**Your goal**. Could you print the full listing below, keeping each line identical?

**Provided records**.
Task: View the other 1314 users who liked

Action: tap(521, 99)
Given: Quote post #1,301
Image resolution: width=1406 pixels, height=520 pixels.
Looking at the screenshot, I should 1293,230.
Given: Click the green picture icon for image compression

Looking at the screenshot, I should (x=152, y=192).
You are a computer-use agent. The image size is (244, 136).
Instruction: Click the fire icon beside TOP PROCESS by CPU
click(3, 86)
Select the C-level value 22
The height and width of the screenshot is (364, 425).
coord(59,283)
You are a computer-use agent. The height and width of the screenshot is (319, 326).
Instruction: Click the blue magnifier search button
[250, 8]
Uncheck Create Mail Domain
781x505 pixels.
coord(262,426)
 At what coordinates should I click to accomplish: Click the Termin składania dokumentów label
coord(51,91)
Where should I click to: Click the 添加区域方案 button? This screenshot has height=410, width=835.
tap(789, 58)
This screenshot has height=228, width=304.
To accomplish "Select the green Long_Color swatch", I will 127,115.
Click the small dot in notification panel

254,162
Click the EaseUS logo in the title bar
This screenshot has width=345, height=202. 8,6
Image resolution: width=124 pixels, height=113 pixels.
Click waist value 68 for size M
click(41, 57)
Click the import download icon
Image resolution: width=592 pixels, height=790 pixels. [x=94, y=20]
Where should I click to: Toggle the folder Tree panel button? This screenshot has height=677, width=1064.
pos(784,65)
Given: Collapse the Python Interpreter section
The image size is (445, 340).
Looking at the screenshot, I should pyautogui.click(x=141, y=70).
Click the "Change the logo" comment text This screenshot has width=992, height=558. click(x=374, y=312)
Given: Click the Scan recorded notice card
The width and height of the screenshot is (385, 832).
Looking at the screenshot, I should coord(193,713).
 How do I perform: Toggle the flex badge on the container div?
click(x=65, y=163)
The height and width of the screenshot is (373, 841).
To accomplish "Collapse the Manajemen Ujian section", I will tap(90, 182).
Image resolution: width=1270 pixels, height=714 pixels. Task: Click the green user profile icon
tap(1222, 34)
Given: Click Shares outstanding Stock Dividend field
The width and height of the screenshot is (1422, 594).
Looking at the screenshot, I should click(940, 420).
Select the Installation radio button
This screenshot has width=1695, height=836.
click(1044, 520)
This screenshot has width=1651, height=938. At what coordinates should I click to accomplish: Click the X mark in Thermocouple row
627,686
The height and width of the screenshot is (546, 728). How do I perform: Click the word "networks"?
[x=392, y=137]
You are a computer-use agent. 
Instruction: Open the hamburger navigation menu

**Solution to the problem**.
Task: View the other 1314 users who liked

Action: tap(521, 99)
Given: Quote post #1,301
Image resolution: width=1406 pixels, height=520 pixels.
Looking at the screenshot, I should 1293,230.
Given: Click the green picture icon for image compression

Looking at the screenshot, I should (x=152, y=192).
You are a computer-use agent. The image size is (244, 136).
Instruction: Click the fire icon beside TOP PROCESS by CPU
click(3, 86)
Select the C-level value 22
The height and width of the screenshot is (364, 425).
coord(59,283)
You are a computer-use agent. The height and width of the screenshot is (319, 326).
Instruction: Click the blue magnifier search button
[250, 8]
Uncheck Create Mail Domain
781x505 pixels.
coord(262,426)
 At what coordinates should I click to accomplish: Click the Termin składania dokumentów label
coord(51,91)
Where should I click to: Click the 添加区域方案 button? This screenshot has height=410, width=835.
tap(789, 58)
This screenshot has height=228, width=304.
To accomplish "Select the green Long_Color swatch", I will 127,115.
Click the small dot in notification panel

254,162
Click the EaseUS logo in the title bar
This screenshot has width=345, height=202. 8,6
Image resolution: width=124 pixels, height=113 pixels.
Click waist value 68 for size M
click(41, 57)
Click the import download icon
Image resolution: width=592 pixels, height=790 pixels. [x=94, y=20]
Where should I click to: Toggle the folder Tree panel button? This screenshot has height=677, width=1064.
pos(784,65)
Given: Collapse the Python Interpreter section
The image size is (445, 340).
Looking at the screenshot, I should pyautogui.click(x=141, y=70).
Click the "Change the logo" comment text This screenshot has width=992, height=558. click(x=374, y=312)
Given: Click the Scan recorded notice card
The width and height of the screenshot is (385, 832).
Looking at the screenshot, I should coord(193,713).
 How do I perform: Toggle the flex badge on the container div?
click(x=65, y=163)
The height and width of the screenshot is (373, 841).
To accomplish "Collapse the Manajemen Ujian section", I will tap(90, 182).
Image resolution: width=1270 pixels, height=714 pixels. Task: Click the green user profile icon
tap(1222, 34)
Given: Click Shares outstanding Stock Dividend field
The width and height of the screenshot is (1422, 594).
Looking at the screenshot, I should click(940, 420).
Select the Installation radio button
This screenshot has width=1695, height=836.
click(1044, 520)
This screenshot has width=1651, height=938. At what coordinates should I click to accomplish: Click the X mark in Thermocouple row
627,686
The height and width of the screenshot is (546, 728). How do I perform: Click the word "networks"?
[x=392, y=137]
You are a computer-use agent. 
Instruction: Open the hamburger navigation menu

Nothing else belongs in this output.